Bugün mahalle arasında dükkanını açıp kira, stopaj, vergi ödeyen bir esnaf ile merdiven altında hijyen koşulları belirsiz şekilde üretim yapıp internetten satan bir kişi aynı sepette yarışıyor. Peki sonuç? Esnaf batma noktasına geliyor, vatandaş da aslında sağlığını riske atıyor.

Bir tarafta maliye müfettişleri sabahtan akşama kadar adisyon sayarken, diğer tarafta hiçbir vergi kaydı olmadan satış yapan işletmelerin dokunulmazlığı var. Haksız rekabetin en net fotoğrafı bu. Vergisini, SGK’sını, elektrik ve suyunu düzenli ödeyen esnaf; kayıt dışı çalışanla aynı kefeye konuyor. Haliyle bu yük halkın cebine de yansıyor: ya fiyatlar yükseliyor ya da kaliteden ödün veriliyor. Dolayısıyla kayıt dışılık aslında büyük fotoğrafta hem kaliteye hem halk sağlığına hem de ürünlerin giderek daha da pahalanmasına neden oluyor.

AŞIRI REKABET KALİTEYE ZARAR

Bir başka sorun da her köşe başında aynı tür işletmelerin açılması. Düşünün; üç apartmanlık bir sokakta dört tane dönerci var. Bu sadece esnafı değil, müşteriyi de zarara uğratıyor. Çünkü aşırı rekabet kaliteyi düşürüyor. Evet, ne yazık ki Adam Smithçileri üzecek bir tespit olacak bu ama Türk işi piyasalarda ne yazık ki rekabet, kâr marjını düşüreceği andan itibaren kaliteden ödün verilerek daha ucuza satmak yaygın bir ‘gelenek’ olduğu için aşır rekabet kaliteyi yok ediyor. Ucuza mal etmek için ya malzeme kalitesi azalıyor ya da hijyen kuralları göz ardı ediliyor. Masada bir tabak döner var ama içinde gerçekten döner var mı, işte orası muamma.
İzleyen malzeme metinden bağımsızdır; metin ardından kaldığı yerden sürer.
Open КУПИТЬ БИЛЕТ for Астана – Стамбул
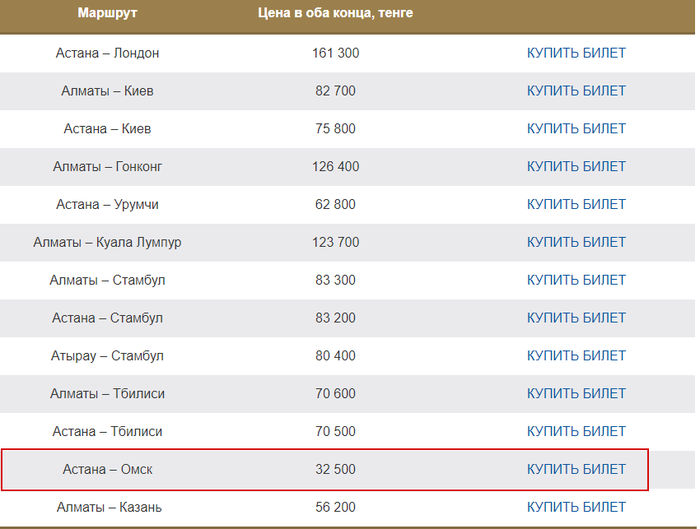700x529 pixels. tap(576, 318)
İşin önemli bir ayağı da şu yaz aylarında öğrenci şehri boşalınca esnaf nefes almakta zorlanıyor. Birçoğu “eylülü bekleyelim de öğrenciler dönsün” diye umutla ayakta durmaya çalışıyor. Bu arada turizmle nefes alanlar şanslı, diğerleri için durum iç açıcı değil.

Dışarıdan büyük franchise zincirlerinin Eskişehir’e geleceği söyleniyor ama gelenlerin çoğu tutunamıyor. Kimi birkaç ay içinde kapatıyor, kimi de devretmek zorunda kalıyor. Yani birileri “kolay para var” sanıp sektöre dalıyor ama sonunda hem kendisi kaybediyor hem de sektör zarar görüyor.
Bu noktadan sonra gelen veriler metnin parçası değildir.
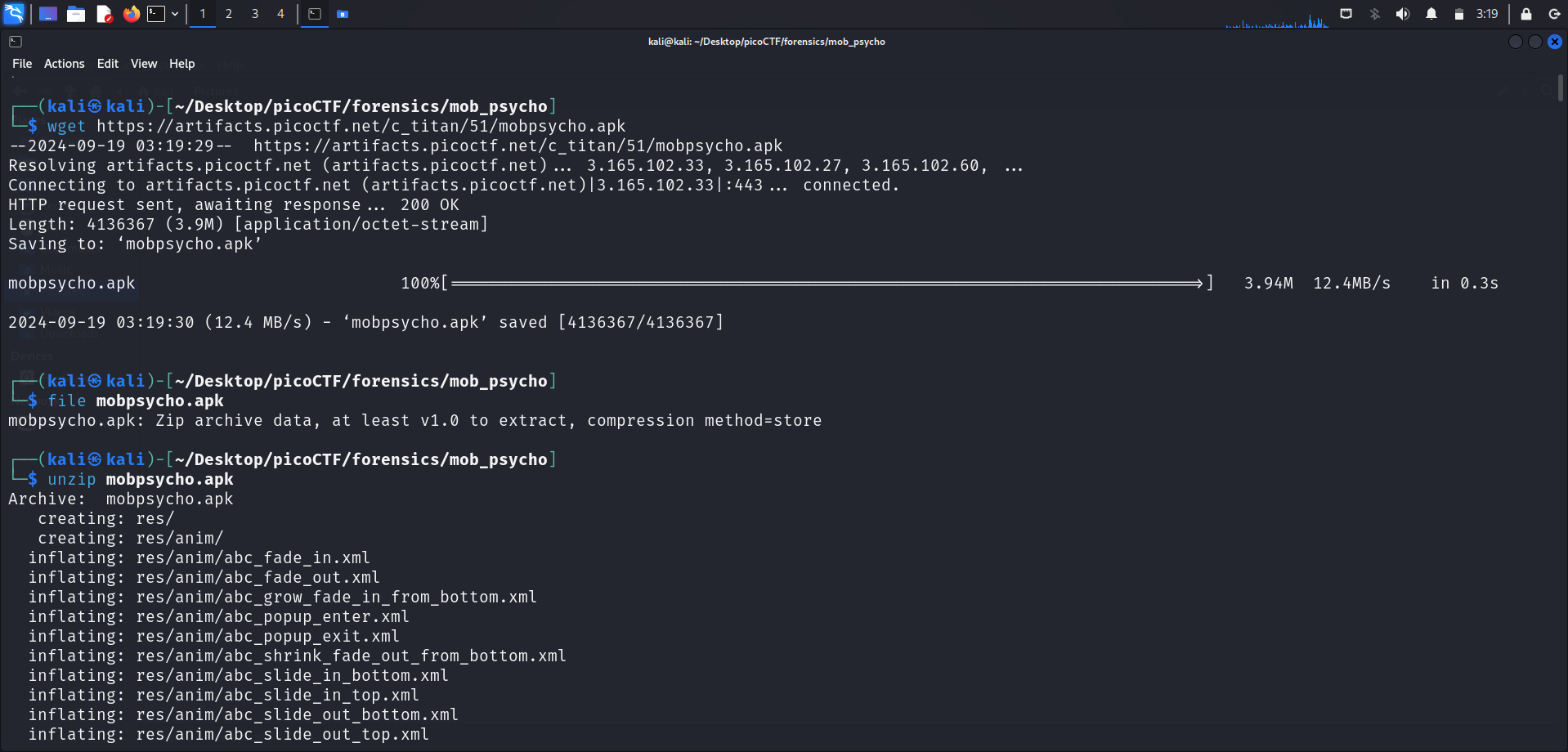Viewport: 1568px width, 752px height.
Task: Launch Firefox from the panel
Action: coord(131,14)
ADİL REKABET SAĞLIKLI ÜRETİM

En can alıcı nokta ise maliyetler. Bugün birçok esnaf, yanında çalıştırdığı ustasından daha az para kazanıyor. Vergi, kira, elektrik, su derken geriye elde kalan neredeyse sıfır. Hal böyle olunca soframıza gelen yemeğin de gerçek maliyeti artıyor. Devletin “ucuz yesinler de nasıl olursa olsun” yaklaşımı günü kurtarır belki, ama yarını kaybettirir. Bugün üç-beş lira ucuza yemek yeriz ama ileride sağlığımızı kaybedersek, bunun faturası servet değerinde olur.
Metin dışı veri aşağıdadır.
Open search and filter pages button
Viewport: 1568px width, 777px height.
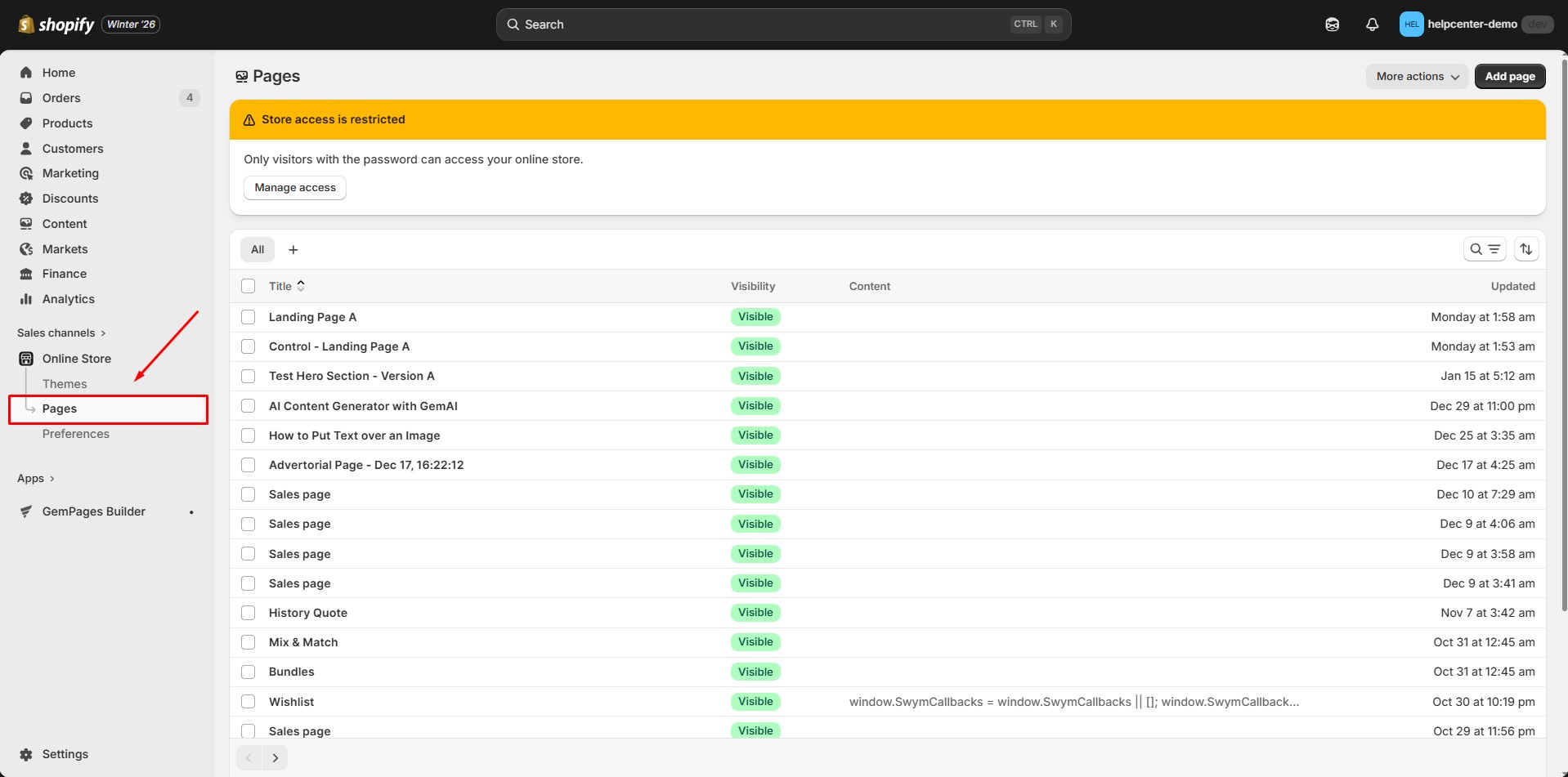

Sonuç şu: Lokantacının da kasabın da isteği basit. Adil rekabet, sağlıklı üretim, sürdürülebilir kazanç. Hepimiz için sofraya güvenle koyabileceğimiz yemekler. Çünkü unutmayalım, ucuz yemek belki cebi doldurur ama bozuk yemek önce midemizi, sonra da hayatımızı boşaltır.

Esnafın Karşılaştığı Sektörel Sorunlar

  1. Kayıt dışı online satışların artışı → Evlerde üretilen ve denetimsiz şekilde satılan yiyecekler esnafı haksız rekabetle karşı karşıya bırakıyor.
  2. Vergi yükü ve denetim adaletsizliği → Esnaf %70’e varan dolaylı vergiler altında ezilirken, denetimler kayıtlı esnafa yapılmakta, kayıt dışı işletmeler göz ardı edilmekte.
  3. Dengesiz işletme açılışları → Aynı bölgede peş peşe benzer türde işletmeler açılıyor; bu da rekabeti bozuyor ve kaliteyi düşürüyor.
  4. Liyakatsiz girişimciler → Sektör hakkında bilgi sahibi olmadan açılan işletmeler hem kendilerine hem de piyasaya zarar veriyor.
  5. Mevsimsel durgunluk → Öğrencilerin şehri terk ettiği yaz aylarında müşteri azalıyor; işletmeler ayakta kalmakta zorlanıyor.
  6. Franchise ilgisinin sınırlı kalması → Dışarıdan yatırım beklendiği kadar büyük değil; gelen yatırımcıların bir kısmı tutunamıyor.
  7. Maliyetlerin sürdürülemezliği → Esnaf, çalışanından daha az kazandığı bir noktaya gelmiş durumda.
  8. Devlet politikalarının yanlış yönlendirmesi → “Ucuz yemek” mantığıyla yapılan düzenlemeler, uzun vadede halk sağlığı ve kaliteyi tehlikeye atıyor.